Which brings me to level design. Some of these levels are massive; you get large open areas or long winding tunnels leading you through all sorts of locations. This does give the game a certain epic feel. Also, Force Powers have been integrated into the level design - you will need to use some of them in order to accomplish certain tasks.
Another thing of note is that the game is moddable (you can add improved textures and higher poly characters, for example) and despite it's age there's still a loyal community around the game.
Now onto the less impressive aspects of the game.
Well... some textures are rubbish and bring down the visual appeal. There's one level that has the ugliest grass texture that I've seen in any (hardware accelerated) game.
The acting in the cutscenes isn't bad, but it's pretty mediocre at times. Admittedly I've never been a fan of cinematics that combine CGI elements with real actors. I guess it's just a matter of taste.
The enemy AI has a few bugs: sometimes they will try to come straight at you, getting stuck in the process behind an object/wall and ignoring the fact there's a less direct way of actually getting to you. On occasion you'll notice that although you've left their field of view, they're still shooting in the direction they last saw you in. They also tend to try and shoot you through doors or force fields, obviously with no success.
While I've enjoyed the levels for the most part, some can be pretty frustrating. A confounding factor is the relatively imprecise control of this game which complicates certain actions, especially jumping which is essential in navigating some of the levels. In addition to this, there were a couple of levels that I've felt were needlessly long.
The default control scheme isn't very good in my opinion, but that's easily resolved. Unlike it's predecessor, Dark Forces II allows configuration of its controls.
Another small gripe: during the game you earn points that you can assign the various Force Powers in order to make them more potent. The problems is that, as far as I can tell, the number of points you get is dependent on the number of secrets (secret areas) you discover in the game. From a purely role-playing perspective, that doesn't really make sense to me.

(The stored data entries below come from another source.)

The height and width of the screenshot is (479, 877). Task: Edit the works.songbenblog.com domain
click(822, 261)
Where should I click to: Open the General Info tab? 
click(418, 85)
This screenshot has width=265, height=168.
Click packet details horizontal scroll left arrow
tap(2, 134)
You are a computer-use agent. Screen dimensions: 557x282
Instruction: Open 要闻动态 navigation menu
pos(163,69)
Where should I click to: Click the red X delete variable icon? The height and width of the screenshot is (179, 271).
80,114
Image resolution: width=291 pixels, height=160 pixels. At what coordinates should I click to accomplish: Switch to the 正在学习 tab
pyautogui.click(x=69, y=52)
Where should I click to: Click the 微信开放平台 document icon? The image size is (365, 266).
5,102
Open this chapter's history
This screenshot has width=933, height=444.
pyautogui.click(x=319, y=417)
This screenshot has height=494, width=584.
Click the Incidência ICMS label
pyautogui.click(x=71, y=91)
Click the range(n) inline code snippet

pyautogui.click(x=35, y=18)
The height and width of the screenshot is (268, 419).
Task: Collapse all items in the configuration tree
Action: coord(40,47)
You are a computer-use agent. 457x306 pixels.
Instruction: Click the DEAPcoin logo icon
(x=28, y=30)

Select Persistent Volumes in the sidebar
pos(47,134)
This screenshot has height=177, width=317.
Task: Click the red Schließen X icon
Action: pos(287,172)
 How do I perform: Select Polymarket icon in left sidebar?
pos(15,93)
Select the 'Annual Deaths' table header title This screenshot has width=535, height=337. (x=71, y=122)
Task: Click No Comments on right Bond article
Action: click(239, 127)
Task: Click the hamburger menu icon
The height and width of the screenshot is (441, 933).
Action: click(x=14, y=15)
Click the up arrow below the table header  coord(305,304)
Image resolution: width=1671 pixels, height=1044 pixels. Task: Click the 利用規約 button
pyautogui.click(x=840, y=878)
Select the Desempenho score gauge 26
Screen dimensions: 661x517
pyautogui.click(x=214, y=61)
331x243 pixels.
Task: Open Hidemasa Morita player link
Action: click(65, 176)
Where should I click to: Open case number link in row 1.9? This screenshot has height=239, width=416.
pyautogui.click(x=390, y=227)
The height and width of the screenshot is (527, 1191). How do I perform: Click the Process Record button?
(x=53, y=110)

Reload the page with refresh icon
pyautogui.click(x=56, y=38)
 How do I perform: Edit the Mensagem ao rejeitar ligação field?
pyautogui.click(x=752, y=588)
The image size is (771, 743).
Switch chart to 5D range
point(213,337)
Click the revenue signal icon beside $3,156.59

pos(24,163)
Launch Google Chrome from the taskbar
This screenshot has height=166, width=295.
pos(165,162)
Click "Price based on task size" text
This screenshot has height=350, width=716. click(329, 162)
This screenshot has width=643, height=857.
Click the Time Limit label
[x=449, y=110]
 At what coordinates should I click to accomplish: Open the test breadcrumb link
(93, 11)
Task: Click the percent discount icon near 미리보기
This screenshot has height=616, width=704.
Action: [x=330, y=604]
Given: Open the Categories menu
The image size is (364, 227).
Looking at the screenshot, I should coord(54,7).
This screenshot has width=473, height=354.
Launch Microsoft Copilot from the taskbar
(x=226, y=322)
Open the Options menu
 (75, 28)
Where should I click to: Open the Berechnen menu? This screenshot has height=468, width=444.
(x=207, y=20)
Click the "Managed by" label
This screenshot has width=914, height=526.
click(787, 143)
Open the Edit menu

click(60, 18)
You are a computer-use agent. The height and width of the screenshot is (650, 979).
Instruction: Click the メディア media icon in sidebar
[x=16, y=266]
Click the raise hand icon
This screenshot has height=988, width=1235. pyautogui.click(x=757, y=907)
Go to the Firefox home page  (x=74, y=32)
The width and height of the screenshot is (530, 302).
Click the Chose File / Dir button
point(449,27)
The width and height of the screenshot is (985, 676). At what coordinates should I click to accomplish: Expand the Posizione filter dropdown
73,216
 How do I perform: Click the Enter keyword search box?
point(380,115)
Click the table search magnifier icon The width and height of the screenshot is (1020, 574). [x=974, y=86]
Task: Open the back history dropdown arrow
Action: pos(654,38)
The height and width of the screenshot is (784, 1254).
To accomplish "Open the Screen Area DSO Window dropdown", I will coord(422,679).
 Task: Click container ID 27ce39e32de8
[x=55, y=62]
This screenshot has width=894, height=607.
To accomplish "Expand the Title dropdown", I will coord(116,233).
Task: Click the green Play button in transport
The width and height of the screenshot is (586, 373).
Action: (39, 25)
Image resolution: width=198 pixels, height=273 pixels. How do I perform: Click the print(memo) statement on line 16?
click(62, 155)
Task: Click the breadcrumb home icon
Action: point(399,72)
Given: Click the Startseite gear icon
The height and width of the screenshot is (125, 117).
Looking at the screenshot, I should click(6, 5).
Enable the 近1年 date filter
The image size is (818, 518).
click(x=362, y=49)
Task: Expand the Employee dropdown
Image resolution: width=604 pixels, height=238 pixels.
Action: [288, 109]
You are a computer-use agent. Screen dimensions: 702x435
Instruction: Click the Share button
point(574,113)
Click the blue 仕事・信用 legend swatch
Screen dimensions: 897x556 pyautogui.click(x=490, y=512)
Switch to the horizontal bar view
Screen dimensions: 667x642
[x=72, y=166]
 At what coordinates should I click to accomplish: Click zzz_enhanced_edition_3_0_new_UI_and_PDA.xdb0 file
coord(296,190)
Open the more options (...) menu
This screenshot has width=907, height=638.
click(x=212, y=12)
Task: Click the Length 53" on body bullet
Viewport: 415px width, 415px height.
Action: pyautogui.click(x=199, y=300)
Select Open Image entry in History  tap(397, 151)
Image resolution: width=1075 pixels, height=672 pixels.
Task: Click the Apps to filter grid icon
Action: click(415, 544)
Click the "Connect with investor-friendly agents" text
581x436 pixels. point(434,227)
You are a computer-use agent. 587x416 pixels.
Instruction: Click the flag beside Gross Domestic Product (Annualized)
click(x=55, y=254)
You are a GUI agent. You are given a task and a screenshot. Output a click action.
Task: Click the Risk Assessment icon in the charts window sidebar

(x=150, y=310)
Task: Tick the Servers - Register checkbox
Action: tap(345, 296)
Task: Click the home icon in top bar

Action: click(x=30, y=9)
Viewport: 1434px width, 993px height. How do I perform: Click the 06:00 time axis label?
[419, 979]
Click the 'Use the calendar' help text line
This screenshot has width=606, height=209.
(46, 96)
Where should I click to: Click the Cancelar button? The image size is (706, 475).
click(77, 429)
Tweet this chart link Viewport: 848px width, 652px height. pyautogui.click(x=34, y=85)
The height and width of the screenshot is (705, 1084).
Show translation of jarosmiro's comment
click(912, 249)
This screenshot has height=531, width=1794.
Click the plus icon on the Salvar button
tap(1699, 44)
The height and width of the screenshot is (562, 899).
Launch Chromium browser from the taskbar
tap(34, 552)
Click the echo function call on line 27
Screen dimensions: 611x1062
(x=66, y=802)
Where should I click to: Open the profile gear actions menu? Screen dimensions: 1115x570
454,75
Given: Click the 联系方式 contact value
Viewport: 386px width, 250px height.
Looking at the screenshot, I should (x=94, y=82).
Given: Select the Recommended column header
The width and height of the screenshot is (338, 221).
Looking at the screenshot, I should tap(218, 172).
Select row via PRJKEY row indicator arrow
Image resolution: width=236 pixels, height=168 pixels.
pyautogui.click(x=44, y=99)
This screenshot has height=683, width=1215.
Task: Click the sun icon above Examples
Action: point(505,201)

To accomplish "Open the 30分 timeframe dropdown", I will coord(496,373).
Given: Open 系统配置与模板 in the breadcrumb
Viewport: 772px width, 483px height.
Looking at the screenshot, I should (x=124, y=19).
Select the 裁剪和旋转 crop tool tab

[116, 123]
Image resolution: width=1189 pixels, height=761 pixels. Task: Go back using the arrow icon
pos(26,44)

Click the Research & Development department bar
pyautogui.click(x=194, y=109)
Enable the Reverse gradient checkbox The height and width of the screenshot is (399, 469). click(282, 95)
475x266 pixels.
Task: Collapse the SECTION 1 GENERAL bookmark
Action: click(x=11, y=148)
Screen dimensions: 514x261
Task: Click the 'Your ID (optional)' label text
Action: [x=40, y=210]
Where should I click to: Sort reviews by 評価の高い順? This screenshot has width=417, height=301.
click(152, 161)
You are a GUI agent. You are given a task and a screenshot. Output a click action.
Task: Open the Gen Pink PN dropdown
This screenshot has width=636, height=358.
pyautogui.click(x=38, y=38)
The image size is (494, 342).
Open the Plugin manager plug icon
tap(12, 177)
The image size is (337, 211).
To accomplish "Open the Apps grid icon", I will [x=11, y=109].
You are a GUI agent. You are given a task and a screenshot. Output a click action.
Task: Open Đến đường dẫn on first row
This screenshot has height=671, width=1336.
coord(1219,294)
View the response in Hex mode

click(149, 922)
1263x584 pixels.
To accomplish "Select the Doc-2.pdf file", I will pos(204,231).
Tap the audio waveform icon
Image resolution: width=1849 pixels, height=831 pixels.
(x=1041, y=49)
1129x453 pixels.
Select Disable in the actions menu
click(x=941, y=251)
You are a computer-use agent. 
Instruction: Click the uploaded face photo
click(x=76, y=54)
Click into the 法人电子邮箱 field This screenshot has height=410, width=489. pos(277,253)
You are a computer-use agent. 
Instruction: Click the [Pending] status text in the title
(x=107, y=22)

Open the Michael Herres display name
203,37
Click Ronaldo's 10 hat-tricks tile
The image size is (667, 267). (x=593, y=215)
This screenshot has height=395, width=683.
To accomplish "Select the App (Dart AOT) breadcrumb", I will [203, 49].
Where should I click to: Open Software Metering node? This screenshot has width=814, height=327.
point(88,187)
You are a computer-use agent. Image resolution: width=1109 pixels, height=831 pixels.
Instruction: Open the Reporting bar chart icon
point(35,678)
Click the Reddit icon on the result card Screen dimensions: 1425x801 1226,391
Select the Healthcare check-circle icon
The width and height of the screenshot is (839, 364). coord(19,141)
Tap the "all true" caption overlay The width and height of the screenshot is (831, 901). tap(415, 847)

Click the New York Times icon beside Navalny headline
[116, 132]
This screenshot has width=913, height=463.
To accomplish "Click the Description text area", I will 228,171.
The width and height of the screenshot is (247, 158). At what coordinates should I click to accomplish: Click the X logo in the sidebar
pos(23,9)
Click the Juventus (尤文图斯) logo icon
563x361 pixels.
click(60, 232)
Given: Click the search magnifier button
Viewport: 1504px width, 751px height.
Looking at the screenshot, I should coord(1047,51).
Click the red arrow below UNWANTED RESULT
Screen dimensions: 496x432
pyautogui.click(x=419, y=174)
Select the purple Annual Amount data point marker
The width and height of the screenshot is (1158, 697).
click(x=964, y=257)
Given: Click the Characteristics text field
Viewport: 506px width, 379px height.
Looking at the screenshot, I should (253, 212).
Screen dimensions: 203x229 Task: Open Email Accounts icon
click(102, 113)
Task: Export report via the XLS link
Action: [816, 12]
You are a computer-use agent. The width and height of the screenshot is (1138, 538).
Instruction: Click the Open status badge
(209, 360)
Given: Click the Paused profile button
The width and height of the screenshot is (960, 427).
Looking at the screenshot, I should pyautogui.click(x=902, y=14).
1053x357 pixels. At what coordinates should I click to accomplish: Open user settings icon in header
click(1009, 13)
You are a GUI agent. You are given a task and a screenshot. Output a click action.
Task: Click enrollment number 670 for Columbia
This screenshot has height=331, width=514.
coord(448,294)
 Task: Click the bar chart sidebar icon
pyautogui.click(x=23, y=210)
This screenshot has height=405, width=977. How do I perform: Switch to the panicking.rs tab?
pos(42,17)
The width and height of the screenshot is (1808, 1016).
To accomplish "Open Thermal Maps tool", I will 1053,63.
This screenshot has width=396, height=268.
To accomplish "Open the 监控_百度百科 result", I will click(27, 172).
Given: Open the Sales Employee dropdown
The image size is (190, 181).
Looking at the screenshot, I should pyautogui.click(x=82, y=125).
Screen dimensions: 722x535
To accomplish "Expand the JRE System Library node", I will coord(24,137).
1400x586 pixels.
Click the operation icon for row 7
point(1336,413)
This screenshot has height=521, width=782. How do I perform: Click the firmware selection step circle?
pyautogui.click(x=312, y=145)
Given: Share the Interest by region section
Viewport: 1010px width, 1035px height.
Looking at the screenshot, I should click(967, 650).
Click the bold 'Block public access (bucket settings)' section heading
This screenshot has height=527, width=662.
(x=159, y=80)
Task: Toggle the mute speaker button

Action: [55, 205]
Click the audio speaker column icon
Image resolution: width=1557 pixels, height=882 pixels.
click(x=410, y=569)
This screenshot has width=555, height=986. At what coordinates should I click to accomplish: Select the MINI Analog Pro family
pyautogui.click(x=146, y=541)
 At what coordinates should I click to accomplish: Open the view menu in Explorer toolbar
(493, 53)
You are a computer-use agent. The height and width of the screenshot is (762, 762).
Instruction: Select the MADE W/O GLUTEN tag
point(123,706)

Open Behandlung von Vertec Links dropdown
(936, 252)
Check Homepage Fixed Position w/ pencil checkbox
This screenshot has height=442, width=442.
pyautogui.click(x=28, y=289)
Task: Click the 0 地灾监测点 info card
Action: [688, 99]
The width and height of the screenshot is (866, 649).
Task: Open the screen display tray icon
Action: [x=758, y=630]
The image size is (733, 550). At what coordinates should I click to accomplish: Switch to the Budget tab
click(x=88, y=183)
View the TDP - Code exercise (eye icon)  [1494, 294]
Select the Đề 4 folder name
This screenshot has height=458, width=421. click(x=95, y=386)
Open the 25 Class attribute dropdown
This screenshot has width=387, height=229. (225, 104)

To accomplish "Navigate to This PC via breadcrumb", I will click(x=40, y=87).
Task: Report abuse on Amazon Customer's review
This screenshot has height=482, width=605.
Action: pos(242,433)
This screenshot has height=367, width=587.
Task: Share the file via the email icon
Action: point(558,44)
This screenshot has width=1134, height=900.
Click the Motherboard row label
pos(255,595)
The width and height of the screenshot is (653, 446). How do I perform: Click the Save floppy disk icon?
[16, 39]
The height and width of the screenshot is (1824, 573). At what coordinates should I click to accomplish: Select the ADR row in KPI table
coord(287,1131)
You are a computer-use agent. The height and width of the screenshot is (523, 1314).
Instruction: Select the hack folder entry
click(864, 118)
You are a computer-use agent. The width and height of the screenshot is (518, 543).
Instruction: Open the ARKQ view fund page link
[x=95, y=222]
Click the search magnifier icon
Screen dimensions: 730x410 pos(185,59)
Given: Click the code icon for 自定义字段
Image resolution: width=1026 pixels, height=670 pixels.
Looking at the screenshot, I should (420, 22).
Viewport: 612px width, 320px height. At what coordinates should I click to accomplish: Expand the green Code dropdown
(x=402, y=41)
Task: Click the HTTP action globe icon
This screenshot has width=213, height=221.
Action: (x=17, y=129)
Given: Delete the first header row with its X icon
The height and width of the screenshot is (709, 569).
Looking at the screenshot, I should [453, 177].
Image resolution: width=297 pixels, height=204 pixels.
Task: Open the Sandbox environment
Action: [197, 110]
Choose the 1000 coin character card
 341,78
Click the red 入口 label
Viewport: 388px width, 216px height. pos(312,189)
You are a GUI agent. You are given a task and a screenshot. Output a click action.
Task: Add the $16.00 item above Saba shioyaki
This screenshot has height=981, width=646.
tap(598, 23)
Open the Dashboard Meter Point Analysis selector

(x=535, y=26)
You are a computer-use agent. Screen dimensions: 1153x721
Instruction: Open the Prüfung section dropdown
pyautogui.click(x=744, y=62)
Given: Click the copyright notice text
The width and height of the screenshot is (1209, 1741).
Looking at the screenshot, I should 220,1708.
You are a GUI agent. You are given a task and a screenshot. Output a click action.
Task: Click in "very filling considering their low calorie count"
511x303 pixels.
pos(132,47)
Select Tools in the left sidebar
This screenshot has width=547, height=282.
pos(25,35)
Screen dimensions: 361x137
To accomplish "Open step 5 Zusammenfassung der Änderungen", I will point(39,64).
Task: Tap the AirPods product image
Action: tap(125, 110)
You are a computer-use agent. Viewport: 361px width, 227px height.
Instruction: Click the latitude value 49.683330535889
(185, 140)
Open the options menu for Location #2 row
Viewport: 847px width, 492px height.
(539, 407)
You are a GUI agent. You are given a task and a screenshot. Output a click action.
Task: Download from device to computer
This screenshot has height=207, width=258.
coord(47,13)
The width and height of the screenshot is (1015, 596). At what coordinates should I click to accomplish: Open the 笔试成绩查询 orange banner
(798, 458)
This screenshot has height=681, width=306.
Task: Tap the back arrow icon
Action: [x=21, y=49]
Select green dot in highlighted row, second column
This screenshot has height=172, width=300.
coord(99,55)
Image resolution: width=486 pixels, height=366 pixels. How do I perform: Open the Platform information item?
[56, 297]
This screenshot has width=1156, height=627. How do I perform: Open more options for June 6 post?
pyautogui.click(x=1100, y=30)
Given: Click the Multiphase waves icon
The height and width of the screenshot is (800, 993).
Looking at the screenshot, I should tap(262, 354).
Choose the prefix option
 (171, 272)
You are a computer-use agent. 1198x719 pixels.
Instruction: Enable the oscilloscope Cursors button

One final note would be that some modern gamers might have trouble running this game with hardware acceleration. Fortunately this has been fixed by the community; there's even an unofficial patch which, it's my understanding, fixes certain issues that weren't resolved by the producers themselves.
The Bottom Line
While the story might not be particularly impressive, nor original, the game and the quality of the cutscenes keep you interested in the developments of the story. It's also fun to play, solving certain puzzle feels rewarding. All in all, if you can get past the 1997 era blocky 3D and low-res textures, the game is well worth it.